An atom smasher is a large installation commonly referred to as a particle accelerator. It works by accelerating electrons to a significant fraction of the speed of light and then crashing them into the nuclei of atoms. The resulting debris can then be searched for otherwise elusive particles that can shed light on theories of physics.
As of 2014, the largest particle accelerator in the world is the Large Hadron Collider in Bern, Switzerland. The LHC went active in 2008, as part of the CERN accelerator complex, and consists of a 27-kilometer ring of supercooled magnets that act as superconductors. The bulk of the LHC apparatus is an elaborate cooling system that maintains these magnets an operating temperature of -271.3 degrees Celsius. This temperature, which is colder than the average temperature of outer space, is necessary to allow the free flow of current through the magnets and dramatically boost their power.

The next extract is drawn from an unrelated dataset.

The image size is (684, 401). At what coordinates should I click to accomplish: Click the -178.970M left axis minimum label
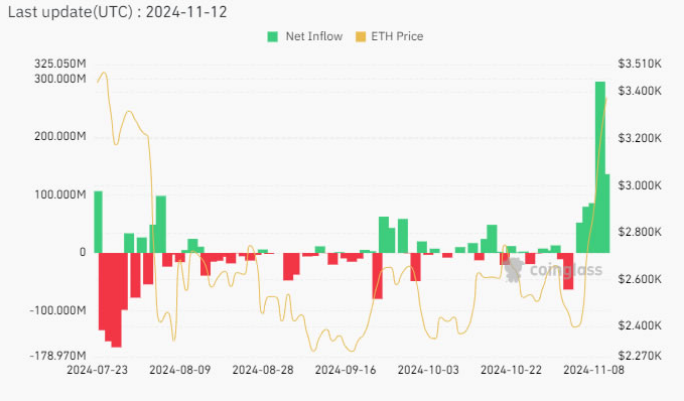(x=58, y=355)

Inside the accelerator track, a powerful magnetic field contains the electrons that are to be accelerated. This keeps them away from the inner walls of the track and allows them to flow downrange unobstructed. Accelerators along the track give the electrons a speed boost along the way. At the end of the track, the electrons smash into atoms that have been injected into the system. The force of the impact releases subatomic particles that have been predicted by theory. Detecting the particles in the accelerator's chamber helps to verify current models of theoretical physics.